The trade needed World Book Night but it needed it to WORK.
WBN never worked out whether it was a media event or a trade event. As a media event it worked, as at trade event it didn't.
It still has potential. But please, if it happens again can we have a little more 'proof of concept' and a little less instinct. Giveaways of accessible books to non-book-buyers has some merit. The 25 titles were great titles. The sort to be loved and appreciated by heavy-book-buyers. But that was the fundamental flaw. There was little scope to increase the market but every likelihood that the core market who but 10+ books a year, will this year buy one less.

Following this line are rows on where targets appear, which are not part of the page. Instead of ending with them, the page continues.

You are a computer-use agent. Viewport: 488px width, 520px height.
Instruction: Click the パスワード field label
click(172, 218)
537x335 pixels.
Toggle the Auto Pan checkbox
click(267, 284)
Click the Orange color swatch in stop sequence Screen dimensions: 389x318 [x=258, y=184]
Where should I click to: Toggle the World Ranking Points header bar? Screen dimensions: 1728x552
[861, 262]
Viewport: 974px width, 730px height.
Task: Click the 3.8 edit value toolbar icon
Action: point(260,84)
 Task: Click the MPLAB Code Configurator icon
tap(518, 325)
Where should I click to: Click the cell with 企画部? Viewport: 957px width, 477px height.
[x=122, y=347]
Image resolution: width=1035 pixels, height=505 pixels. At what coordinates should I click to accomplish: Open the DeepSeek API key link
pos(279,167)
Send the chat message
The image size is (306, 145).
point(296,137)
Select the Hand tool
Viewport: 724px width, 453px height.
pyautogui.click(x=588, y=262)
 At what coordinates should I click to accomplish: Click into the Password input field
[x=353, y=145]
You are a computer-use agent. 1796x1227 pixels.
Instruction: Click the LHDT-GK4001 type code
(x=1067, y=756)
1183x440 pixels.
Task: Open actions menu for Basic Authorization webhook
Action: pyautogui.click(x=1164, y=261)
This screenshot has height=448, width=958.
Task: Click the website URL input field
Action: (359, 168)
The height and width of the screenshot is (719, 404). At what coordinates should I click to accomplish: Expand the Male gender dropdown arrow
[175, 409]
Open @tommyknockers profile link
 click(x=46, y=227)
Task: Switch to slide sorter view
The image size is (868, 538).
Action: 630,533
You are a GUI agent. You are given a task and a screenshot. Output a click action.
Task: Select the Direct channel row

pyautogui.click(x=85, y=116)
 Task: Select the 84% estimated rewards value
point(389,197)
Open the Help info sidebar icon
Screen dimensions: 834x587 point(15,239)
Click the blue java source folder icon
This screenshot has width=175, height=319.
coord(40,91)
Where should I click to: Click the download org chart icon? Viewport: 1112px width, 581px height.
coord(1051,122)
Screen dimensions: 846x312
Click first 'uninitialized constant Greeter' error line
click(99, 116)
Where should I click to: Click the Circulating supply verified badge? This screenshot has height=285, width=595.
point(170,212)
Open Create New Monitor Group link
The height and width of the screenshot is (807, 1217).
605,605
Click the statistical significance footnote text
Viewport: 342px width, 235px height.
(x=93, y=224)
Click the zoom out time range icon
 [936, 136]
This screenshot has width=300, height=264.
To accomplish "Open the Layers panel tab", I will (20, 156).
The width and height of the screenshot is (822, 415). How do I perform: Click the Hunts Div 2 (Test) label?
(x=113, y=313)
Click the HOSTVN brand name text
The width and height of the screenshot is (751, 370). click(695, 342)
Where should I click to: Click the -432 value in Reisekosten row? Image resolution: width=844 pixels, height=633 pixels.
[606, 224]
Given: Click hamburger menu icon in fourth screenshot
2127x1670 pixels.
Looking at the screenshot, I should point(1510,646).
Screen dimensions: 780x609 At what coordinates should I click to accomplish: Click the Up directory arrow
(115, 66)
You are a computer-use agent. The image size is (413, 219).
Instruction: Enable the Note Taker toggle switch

On the Sunday following World Book Night, many customers asked if we had the books that were featured on the 'debut fiction' show, so we found that it did drive people in to make book purchases. Even now, people still ask if we have the books that were featured and are still buying them, so I think WBN did get people buying and trying new books.
Strange. My shops sales were up...
I agree with a number of the comments,our sales are up and yes we did get customers buying other titles. But i hope WBN does not turn into an industry pat on the back for organisers and free books for consumers, remember its the bookshops who work hard to sell all year round and more support needs to be directed towards the independents.I was informed that one local church had 500 books?? and one giver was moving business premises and used it to curry favour at his new location? ( was this the objective) so yes it must have taken away purchases from local shops. Why can't book shops give away the free books at least that way we get the opportunity to sell up.
Frustrating for all when Indies and new authors barely get a mention. There are so many good pieces of work that are under the radar - not even a decent positive blip in their sales figures.